BACK

Weekly Residuum 29 - december 2000 E
© foto en tekst Koen Nieuwendijk


  Frisse Wind


Deze lucht is slechts één keer gebruikt. Of is dat wel waar? Zouden er moleculen tussen zitten die al in andere longen zijn geweest, en zo ja, hoeveel, hoe vaak, wanneer en bij wie of wat, want ook dieren en planten ademen.

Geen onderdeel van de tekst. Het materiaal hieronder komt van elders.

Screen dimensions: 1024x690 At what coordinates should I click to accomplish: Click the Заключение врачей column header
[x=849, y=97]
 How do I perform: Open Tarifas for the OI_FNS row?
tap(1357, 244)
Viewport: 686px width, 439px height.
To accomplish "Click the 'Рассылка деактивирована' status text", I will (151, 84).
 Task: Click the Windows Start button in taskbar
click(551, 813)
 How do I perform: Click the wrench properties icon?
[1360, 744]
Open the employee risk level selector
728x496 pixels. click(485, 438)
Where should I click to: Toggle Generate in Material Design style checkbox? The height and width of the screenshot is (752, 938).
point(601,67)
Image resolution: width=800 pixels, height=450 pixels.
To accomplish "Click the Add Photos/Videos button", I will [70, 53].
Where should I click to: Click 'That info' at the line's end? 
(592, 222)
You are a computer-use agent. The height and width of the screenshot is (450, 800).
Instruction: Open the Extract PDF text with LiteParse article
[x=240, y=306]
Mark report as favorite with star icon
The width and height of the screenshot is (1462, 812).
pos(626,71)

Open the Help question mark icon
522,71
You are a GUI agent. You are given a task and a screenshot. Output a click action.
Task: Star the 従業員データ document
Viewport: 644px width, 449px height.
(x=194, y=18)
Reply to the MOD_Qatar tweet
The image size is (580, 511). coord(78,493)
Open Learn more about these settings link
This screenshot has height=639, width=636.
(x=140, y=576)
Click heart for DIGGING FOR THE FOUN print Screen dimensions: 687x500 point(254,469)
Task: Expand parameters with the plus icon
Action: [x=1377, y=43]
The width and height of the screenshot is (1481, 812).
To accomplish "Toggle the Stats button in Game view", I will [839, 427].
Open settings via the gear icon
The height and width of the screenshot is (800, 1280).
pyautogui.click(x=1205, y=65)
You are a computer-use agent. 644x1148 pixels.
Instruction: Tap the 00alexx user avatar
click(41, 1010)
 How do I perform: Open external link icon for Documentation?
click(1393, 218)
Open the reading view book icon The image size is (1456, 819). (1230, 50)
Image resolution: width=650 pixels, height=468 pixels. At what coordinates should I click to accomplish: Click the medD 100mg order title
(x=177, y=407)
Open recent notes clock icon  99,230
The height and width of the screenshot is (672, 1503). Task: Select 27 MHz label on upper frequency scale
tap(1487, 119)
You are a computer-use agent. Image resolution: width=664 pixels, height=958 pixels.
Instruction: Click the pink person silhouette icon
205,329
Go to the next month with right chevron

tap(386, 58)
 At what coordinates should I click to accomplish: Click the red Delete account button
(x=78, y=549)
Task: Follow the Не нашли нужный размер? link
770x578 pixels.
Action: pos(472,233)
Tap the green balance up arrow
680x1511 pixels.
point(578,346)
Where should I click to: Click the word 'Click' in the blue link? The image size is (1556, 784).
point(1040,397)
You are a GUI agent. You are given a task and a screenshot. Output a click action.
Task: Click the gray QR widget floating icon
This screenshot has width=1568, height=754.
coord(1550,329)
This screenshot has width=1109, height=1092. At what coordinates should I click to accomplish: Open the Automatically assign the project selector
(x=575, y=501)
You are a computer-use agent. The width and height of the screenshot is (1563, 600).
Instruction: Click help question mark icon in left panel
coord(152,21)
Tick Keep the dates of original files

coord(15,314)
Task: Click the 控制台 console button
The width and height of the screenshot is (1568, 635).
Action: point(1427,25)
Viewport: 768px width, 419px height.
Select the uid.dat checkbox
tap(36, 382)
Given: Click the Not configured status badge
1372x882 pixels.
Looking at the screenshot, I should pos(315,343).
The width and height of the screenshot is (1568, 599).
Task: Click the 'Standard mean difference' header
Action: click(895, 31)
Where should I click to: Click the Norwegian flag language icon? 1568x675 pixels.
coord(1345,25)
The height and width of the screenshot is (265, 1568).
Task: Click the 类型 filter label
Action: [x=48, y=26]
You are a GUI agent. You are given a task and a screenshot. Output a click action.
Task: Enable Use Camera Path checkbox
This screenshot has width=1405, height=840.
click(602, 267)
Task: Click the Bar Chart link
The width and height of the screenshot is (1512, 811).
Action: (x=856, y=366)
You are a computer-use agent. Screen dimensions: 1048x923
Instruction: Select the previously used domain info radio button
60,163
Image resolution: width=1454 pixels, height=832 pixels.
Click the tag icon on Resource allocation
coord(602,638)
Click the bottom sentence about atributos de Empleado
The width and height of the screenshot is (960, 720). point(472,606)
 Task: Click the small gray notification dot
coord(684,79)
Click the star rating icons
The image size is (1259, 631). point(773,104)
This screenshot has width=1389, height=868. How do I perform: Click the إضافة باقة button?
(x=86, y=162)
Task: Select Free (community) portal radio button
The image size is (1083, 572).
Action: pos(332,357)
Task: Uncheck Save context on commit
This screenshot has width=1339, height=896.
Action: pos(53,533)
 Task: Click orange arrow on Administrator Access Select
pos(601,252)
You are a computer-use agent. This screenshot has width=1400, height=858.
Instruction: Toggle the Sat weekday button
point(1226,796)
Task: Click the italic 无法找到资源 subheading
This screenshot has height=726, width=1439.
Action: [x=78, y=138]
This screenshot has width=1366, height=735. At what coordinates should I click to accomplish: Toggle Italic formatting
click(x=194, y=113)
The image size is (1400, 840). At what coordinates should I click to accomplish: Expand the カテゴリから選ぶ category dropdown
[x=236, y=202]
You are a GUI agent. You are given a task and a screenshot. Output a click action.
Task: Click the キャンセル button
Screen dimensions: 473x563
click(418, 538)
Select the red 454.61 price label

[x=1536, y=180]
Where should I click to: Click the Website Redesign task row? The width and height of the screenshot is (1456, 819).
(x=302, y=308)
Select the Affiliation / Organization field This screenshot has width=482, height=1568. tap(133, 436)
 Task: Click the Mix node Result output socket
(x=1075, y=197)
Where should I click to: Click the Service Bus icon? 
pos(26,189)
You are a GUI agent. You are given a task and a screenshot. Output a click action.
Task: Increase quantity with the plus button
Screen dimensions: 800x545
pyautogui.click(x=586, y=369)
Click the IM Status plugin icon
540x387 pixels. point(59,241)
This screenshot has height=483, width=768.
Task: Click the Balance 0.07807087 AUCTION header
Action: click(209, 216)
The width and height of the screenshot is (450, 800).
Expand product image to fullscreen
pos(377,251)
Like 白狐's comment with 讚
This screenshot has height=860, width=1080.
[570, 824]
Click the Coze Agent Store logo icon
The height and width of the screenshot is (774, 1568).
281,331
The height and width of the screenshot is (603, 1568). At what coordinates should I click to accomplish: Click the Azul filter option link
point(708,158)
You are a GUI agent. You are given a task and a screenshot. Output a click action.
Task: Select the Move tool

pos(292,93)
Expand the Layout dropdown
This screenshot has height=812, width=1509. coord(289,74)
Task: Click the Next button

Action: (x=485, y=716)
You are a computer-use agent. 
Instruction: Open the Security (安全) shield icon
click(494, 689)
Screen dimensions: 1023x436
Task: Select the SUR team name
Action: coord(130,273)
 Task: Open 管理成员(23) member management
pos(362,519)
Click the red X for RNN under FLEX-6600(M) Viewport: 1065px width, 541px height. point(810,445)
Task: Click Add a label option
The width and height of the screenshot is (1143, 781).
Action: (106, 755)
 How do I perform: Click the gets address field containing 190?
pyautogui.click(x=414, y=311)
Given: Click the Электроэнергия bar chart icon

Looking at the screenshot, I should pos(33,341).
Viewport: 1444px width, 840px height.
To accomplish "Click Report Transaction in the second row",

    Ergens tijdens die lange Kerstdagen smaakte ik het genoegen een artikel te lezen dat uitweidde over de zichtbaarheid van adem onder een zekere temperatuur. Ik moest daarbij denken aan mijn oma, die, het zal zo'n 54 jaar geleden zijn, indringend waarschuwde voor de ziekmakende eigenschappen van geld. Je moest je handen wassen, wilde je aanraking overleven. Tot smetvrees heeft mij dat niet gebracht, al houdt de vraag mij gedurig bezig of ik, als ik mijn dochter maan haar handen te wassen, welke aansporing zij meestal gemotiveerd wil zien, haar niet alsnog een dergelijke psychose aanpraat. Als mij dan ook nog te binnen schiet dat andere bronnen melden dat de huidige generaties kinderen te schoon worden grootgebracht, dus te weinig kans krijgen een levensreddende resistentie op te bouwen -en reken maar dat over een jaar of vijf mij met deze inzichten door haar de oren worden gewasssen- dan kost het mij moeite haar niet te vertellen dat het wellicht zin heeft om zeep te introduceren, waarin standaard een aantal bacteriën zijn aangebracht, zodat althans het ritueel ook onder gewijzigde inzichten stand kan houden. Waarmee en passant smetvrees kan omslaan in zijn tegendeel. Ziet u het al voor u: mensen zitten in de tram -volgens mijn oma ook een buitensporig vuile ambiance- hun muntgeld te tellen, laten een snoepje op de grond vallen, rapen dat weer op en steken dat met hun ongewassen handen in hun mond, ook nog even likken aan de stang, en stappen na enige haltes verkwikt weer uit.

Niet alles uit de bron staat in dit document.